A sex worker in Fortaleza, Brazil. Photograph: AFP/Getty Images
Though the Brazilian government does not regulate or control the sex worker industry, prostituted women don’t have control either. Often, they are forced into this line of work. Traffickers recruit new sex workers from poor neighborhoods, presenting prostitution as the only way to eat and sleep under a roof at night, or they buy girls by giving parents $5,000 or $10,000 for their daughters.
Traffickers numb their new recruits with drugs and alcohol in order to create dependency and limit agency, but deduct the cost of the substances out of the women’s cut of the earnings, which may only be half of what clients pay to begin with. Traffickers also dictate what the girls wear and how they do their makeup. They strike deals with taxi drivers and hotel employees so they provide tourists with a menu of women and girls upon request, “thin, blonde, young” listed as “lightly seasoned, low-fat, cooked to order” might be on a restaurant menu.

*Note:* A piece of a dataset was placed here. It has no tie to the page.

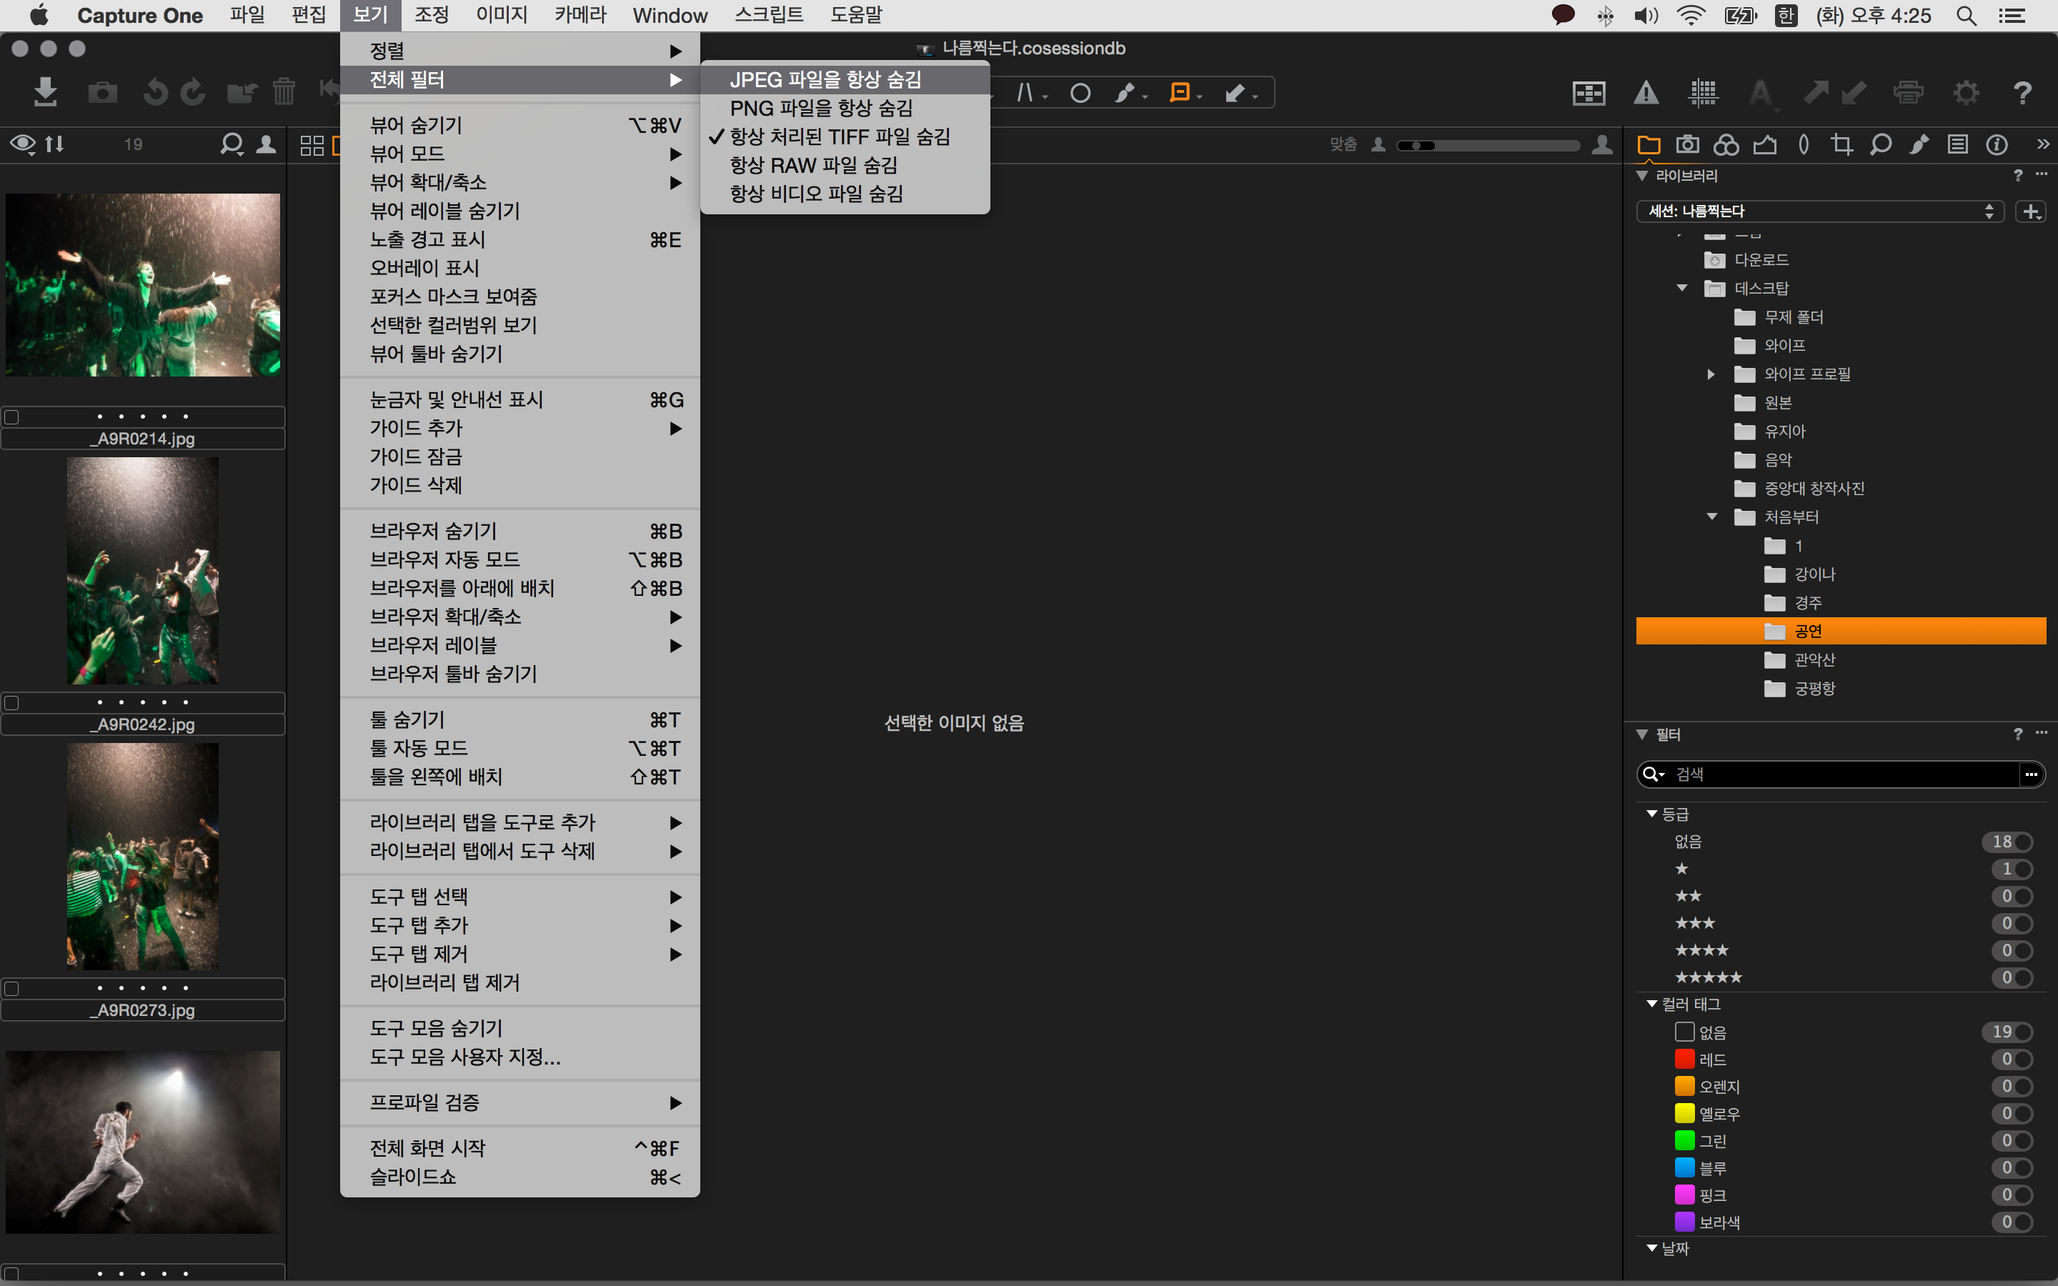This screenshot has width=2058, height=1286.
Task: Open the Lens correction tool tab
Action: [1803, 145]
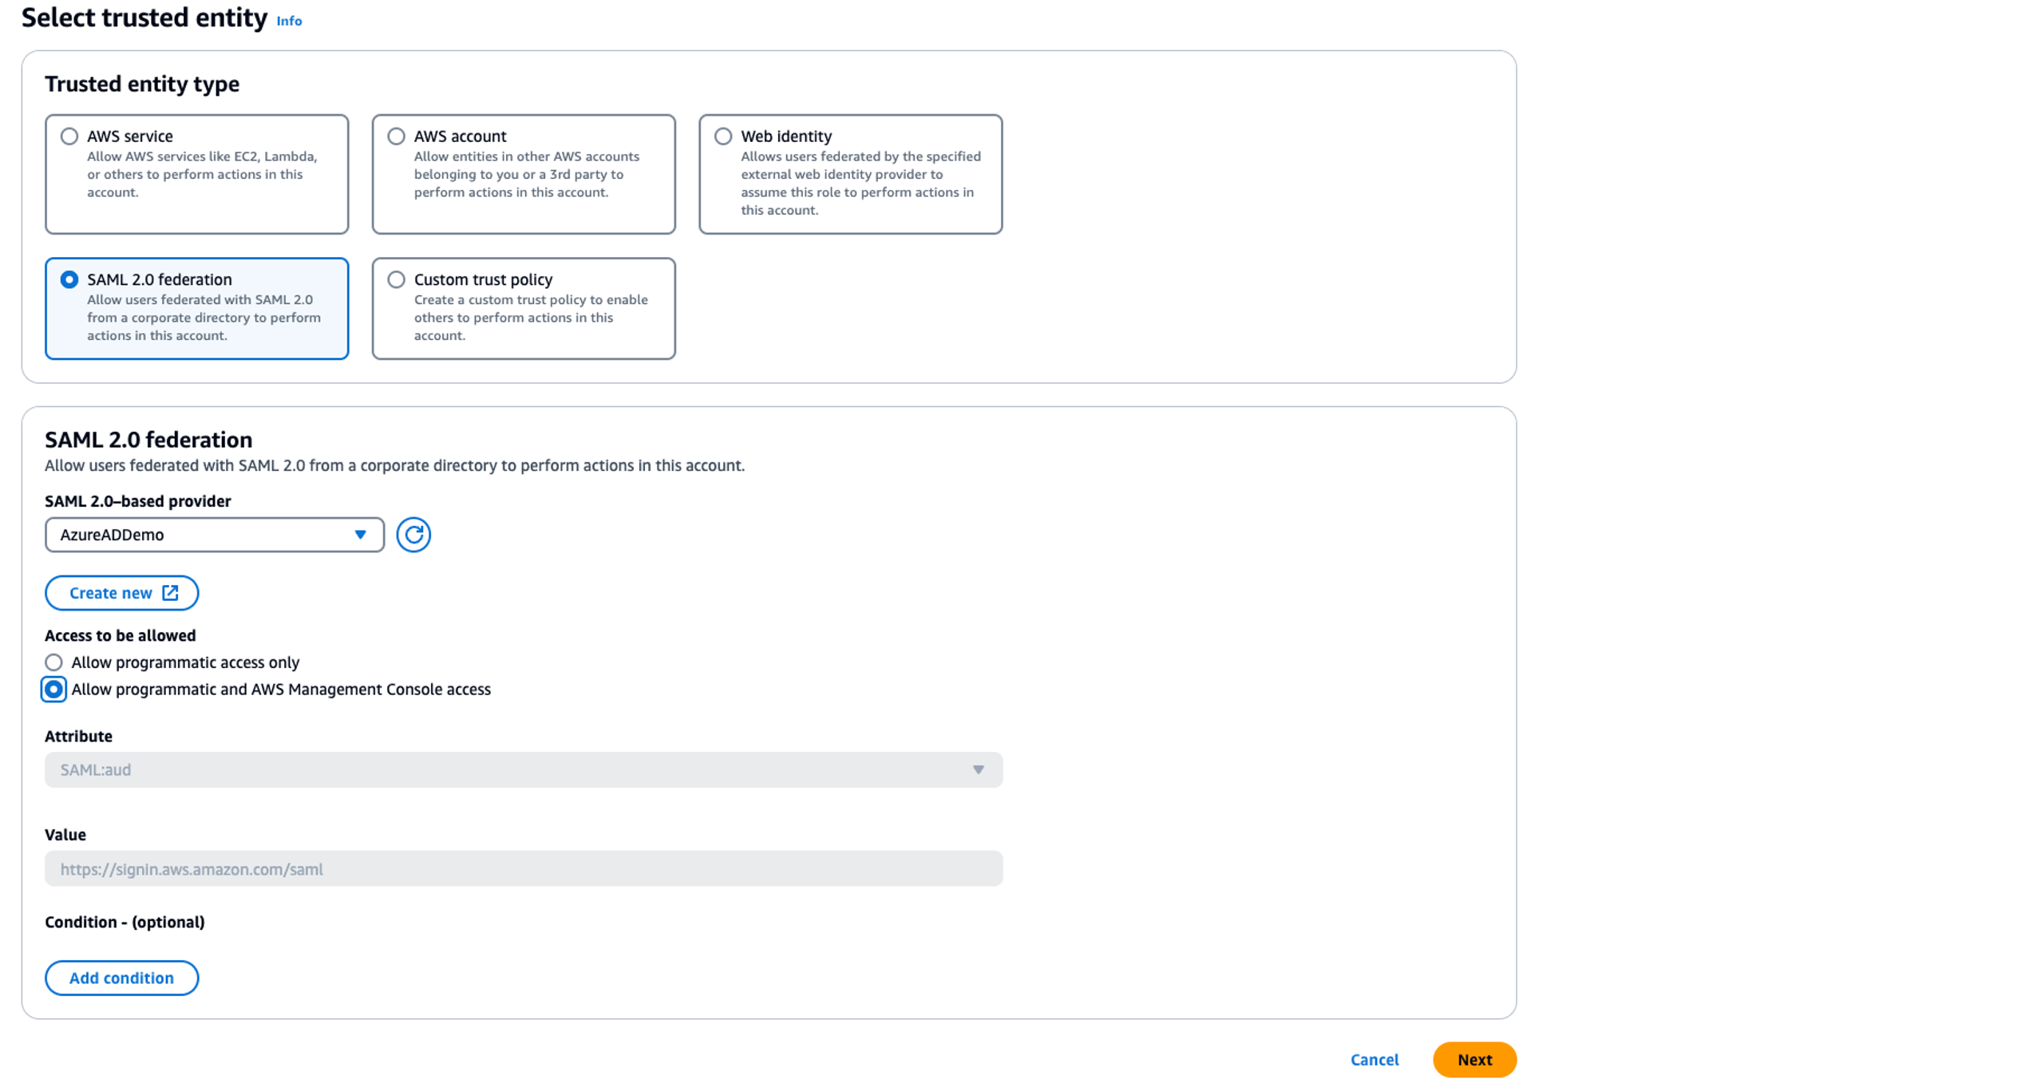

When women and girls are bought from their parents, numbed with drugs and alcohol, not given fair wages, and not given options other than prostitution, they cease to have authority over their own lives, and they cease to be people.
They are slaves.
They become hallowed out, stripped down, drugged up objects in another person’s quest for money and cheap thrills. Though this industry may have seen a decrease in business during the World Cup, the industry has not left with the end of the event. It has been two weeks since the final match, and where there was once much talk of the abuse of women in the Brazilian prostitution industry, now there is almost none.